More Evidence of the Decline of UK Public Schools

The same sort of intellectual rot and declining discipline that ruined American public schools has now spread throughout Britain's public school system, with the inevitable result that classrooms are in disorder and students are falling behind. According to a new study, public school students in Britain increasingly find themselves unable to compete with privately educated students in more challenging subjects. More worryingly, the study discovered that public schools often dissuaded students from even attempting more difficult subjects.

[The study] found that state school pupils were increasingly turning away - or being encouraged to turn away - from hard A-levels such as maths, chemistry, physics and modern languages and instead taking easier subjects such as media studies, art, design and technology, business studies and psychology.

The result was that independent school pupils, who accounted for only 15 per cent of the total number of A-level candidates, were achieving a disproportionate share of A grades in the hardest subjects: 60 per cent in modern languages, 48 per cent in chemistry and 46 per cent in physics and maths.

At the same time, the gap in performance between independent and state schools was widening.

Over the past four years, the proportion of A-levels taken by fee-paying pupils had risen to 23 per cent, and the proportion of A grades they achieved to 40 per cent.

Apart from modern languages and the sciences, the subjects in which independent school pupils achieved the most disproportionate share of A grades were music, history, English and economics.

The decline of public education in Britain (or America, for that matter) is a matter for extreme concern because of the very large percentage of the population dependent on it. As in most developed countries, the overwhelming majority of school children in Britain attend public schools. A decline in the quality of public education thus affects the majority of the population and will produce long-lasting future damage to the British economy as poorly-educated students graduate and enter the workforce. UK leaders often cite the need for skilled workers as an excuse for immigration. If native-born British students aren't entering the sciences or skilled professions, then thedeficit of skilled British labor and scientists will only get worse in the future.
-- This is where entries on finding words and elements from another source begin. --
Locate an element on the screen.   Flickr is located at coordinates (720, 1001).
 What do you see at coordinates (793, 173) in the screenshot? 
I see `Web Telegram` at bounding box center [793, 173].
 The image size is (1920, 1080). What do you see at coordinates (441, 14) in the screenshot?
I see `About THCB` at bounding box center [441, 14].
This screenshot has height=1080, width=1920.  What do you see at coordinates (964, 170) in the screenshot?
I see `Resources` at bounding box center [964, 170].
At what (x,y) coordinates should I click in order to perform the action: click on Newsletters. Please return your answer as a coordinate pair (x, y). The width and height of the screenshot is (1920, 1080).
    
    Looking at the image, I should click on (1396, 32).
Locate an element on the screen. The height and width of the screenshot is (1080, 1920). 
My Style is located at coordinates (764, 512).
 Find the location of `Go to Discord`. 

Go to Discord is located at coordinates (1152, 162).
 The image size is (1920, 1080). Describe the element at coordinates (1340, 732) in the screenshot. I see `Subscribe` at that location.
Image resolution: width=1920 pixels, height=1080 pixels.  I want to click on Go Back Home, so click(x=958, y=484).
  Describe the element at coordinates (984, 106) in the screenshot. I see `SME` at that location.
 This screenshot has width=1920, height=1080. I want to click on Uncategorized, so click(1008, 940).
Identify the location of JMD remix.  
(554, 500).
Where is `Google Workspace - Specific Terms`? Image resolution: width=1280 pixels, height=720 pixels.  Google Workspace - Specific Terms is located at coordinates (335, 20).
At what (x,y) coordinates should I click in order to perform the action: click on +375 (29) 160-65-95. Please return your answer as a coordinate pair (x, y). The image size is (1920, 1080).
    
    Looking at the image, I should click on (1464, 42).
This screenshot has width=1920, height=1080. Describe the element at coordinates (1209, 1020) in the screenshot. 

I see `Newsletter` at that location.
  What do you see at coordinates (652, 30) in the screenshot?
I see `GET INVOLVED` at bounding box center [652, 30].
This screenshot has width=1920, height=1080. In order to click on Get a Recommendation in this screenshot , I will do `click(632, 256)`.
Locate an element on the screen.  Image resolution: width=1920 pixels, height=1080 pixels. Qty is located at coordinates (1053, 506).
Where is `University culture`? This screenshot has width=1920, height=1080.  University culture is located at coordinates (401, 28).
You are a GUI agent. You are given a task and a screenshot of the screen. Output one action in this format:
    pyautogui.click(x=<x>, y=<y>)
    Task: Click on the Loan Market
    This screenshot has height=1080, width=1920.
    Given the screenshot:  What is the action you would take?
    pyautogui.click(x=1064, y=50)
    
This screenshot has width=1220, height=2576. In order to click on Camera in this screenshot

Given the importance of science and high technology workers to a modern economy, this represents a recipe for economic decline.

"These figures are extremely worrying," said the Independent Schools Council (ISC), which conducted the study.

"They go a long way to explaining why many of the best universities are finding it hard to increase state school entries despite extensive access programmes and an overall improvement in grades.

"It seems that university departments in science, maths and languages are increasingly dependent on independent schools for their survival.

"If nothing is done to reverse these trends, whole subject areas [and the university places and careers that go with them] will, to an uncomfortable extent, become the preserve of those lucky enough to be educated in the independent sector."

Jonathan Shephard, the general secretary of the ISC, urged the Government to "pick up the phone" and act on the independent sector's offer of help in raising state school standards and increasing social mobility.

"There is a reservoir of untapped and undeveloped talent, particularly among children from disadvantaged backgrounds," he said.

At present, the focus of partnership activities between independent and state schools was on facilities. "But independent schools have a lot more to offer than playing fields," Mr Shephard said.

"A serious commitment by the Government to working with schools in the independent sector could see 'virtual academies' in sciences and languages set up so that state school pupils could benefit from the experience of independent school teachers."

The best thing the UK government could do to reverse this situation would be to restore order and discipline to the classroom. Student "rights" must be subordinated to the power of the teacher and administrator, as they are in private schools, and misbehaving students should be expelled. Only when order has been restored can the curriculum be reorganized to promote improved performance and more challenging subject matter.